これを以て決行された作戦の内容は、虎に校舎沿いに因幡を追わせ、コの字の校舎の真ん中にある中庭で待ち伏せした雅が音波で気絶させ、捕縛するというものだ。灯は先に雅を中庭へ転移させた後、虎の進路が逸れないよう横から追い立てる役を任された。
「そうだ、このままこっちへ来い!」
虎が因幡の前へ回り込もうとするのを、灯が手近にある石などで妨害する。
「はぁ…はぁ……」
灯は右手から全身に広がるような熱と疲労感を感じたが、走っているせいだと言い聞かせ、転移を繰り返した。
必死に灯が二人を追っていると、因幡が角を曲がった。目的地である中庭へ入ったのだ。
(よしっ!後は雅ちゃんが―)
中庭で一人待機していた雅は大きく息を吸った。ここならきっと、よく響くだろう。それに逃げ場もない。
果たして中庭へ飛び込んで来た虎へ向けて、雅はそれを放った。
「大人しく、寝てな―さいッ!!!」
雅がそう叫ぶと、その声は窓ガラスをびりびりと揺さぶり、木々を軋ませた。
校舎の中から野次馬をしていた生徒達からも悲鳴が上がる。
灯と因幡は何とか耳を塞ぐことが出来たが、虎はまともに喰らったせいか、暫しの硬直の後その場に倒れ伏した。同時に全身の虎化が解け、元の桐生千尋に戻った。
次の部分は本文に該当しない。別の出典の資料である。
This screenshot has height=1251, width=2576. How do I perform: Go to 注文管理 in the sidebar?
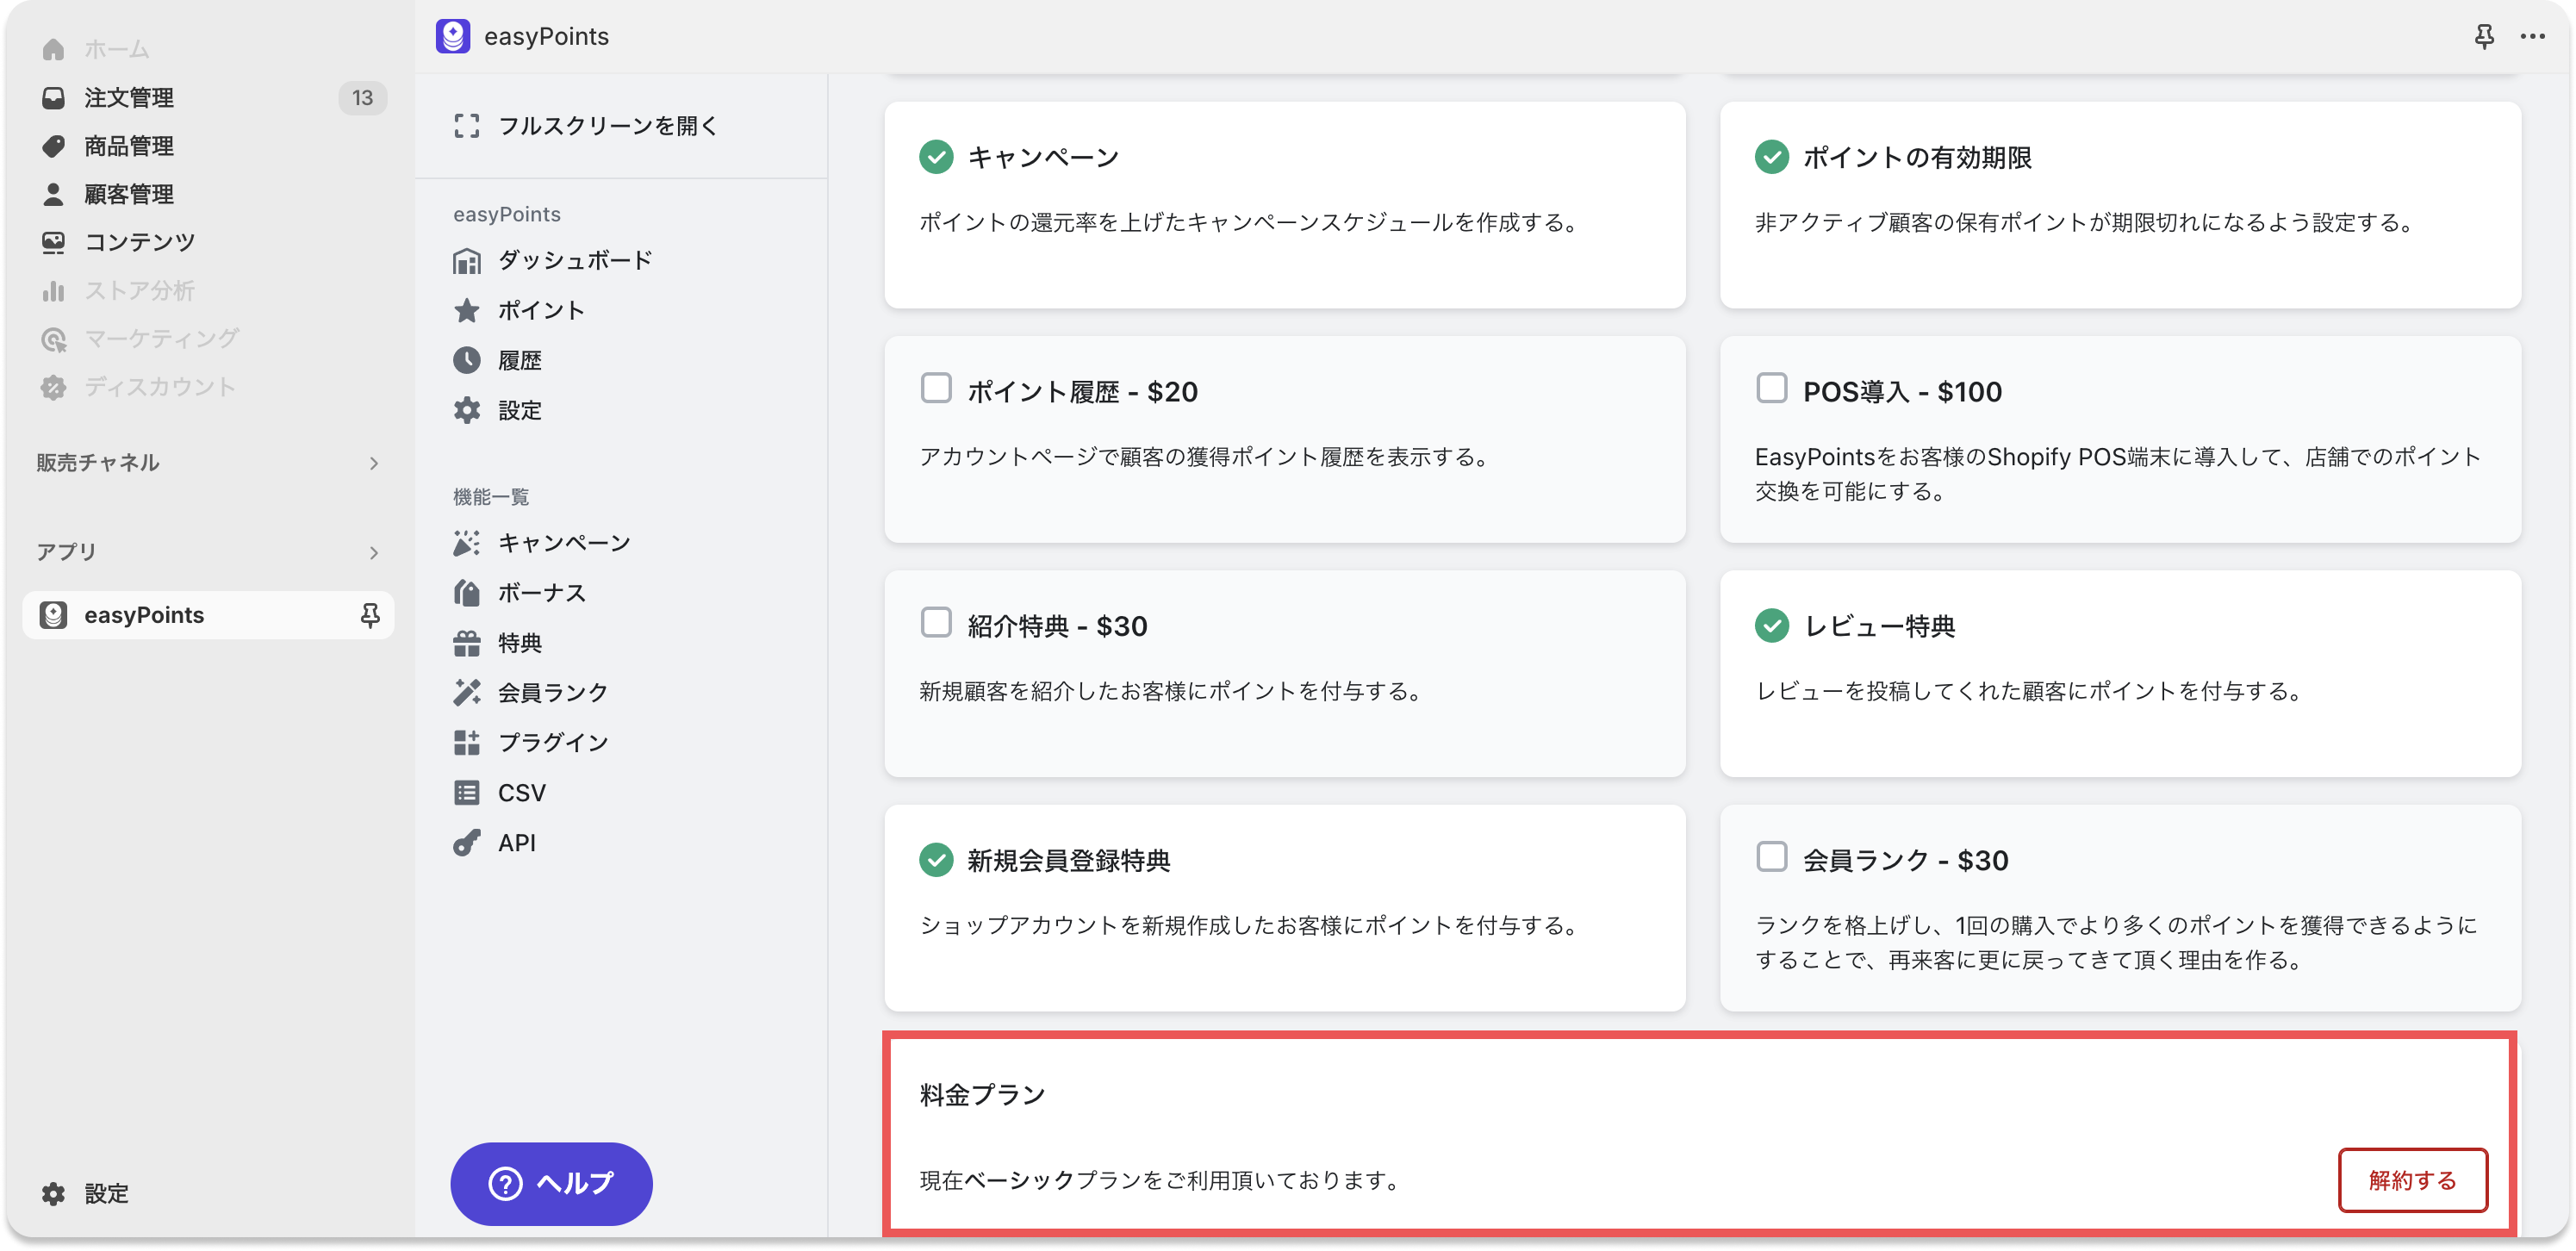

そこから先の展開は早く、千尋が倒れたその隙に因幡が通常よりも頑丈な手錠で千尋を拘束し、後から到着した護送車へ乗せた。
護送車に揺られて数分後、千尋が重たげに頭をあげた。
「―あ、千尋くん。起きた?」
千尋に気付いた雅が声を掛けると、千尋は不自由そうに体を揺すった。
「あァ?…なんだこりゃ…くそっ」
手錠に加え、足も簡単にだが拘束されたことで字も上手く解放出来ないようだ。
尚も体を揺すり続ける千尋に、灯が追い打ちをかけるように言った。
「千尋くんの負けだよ、大人しくお縄に―は、ついてるね、あはは」
その一言にすっかり脱力した千尋は、再び頭を垂れため息混じりに言った。
「…わァかったよ、NOAHに入局する。信用のない字持ちでも、約束は守る」
*
途中何度か拘束を解くように要求してきた千尋だが、その悉くを因幡にあしらわれたことで、仕方なく雅達の雑談に混ざることとなった。程なくしてNOAHに到着し、因幡がすっかり丸くなった千尋を連れて聖の元へ向かった。
一旦待機の指示を受け、雅と灯は前回使用した8階の会議室へ入った。
「今日一日で二人もスカウトできちゃったね、雅ちゃん。任務も戦闘も初めてなのに、アタシ達調子良くない?」
「―調子悪いでしょ」
「えー?そうかなぁ…。うーん…まぁ、油断は禁物だけど―って、み、雅ちゃん?」
灯の額に手を当て、雅が言った。
「そうじゃなくて、灯ちゃん、体調良くないんでしょ?さっきから顔色悪いよ」
努めて明るい声を出してはいたようだが、時間が経つごとにつれて灯の表情は苦悶を隠し切れなくなっていた。
「あはは…雅ちゃん、鋭いね」
灯が肯定すると、雅は泣きそうな顔をした。
「発現してから日も浅いのに字を何度も使ったからだ―ごめん、任務中気付かなくて」
「ううん、雅ちゃんは悪くないし、任務が終わってからのことだから…」
「でも―」
「慣れれば何とかなるって」
「…因幡さん、森山です。…はい、灯ちゃんが…はい、じゃあ、今日はこれで…はい、お疲れ様でした」
誤魔化そうとする灯を他所に、因幡に通信を繋げた雅が灯の現状を伝え、再び向き直った。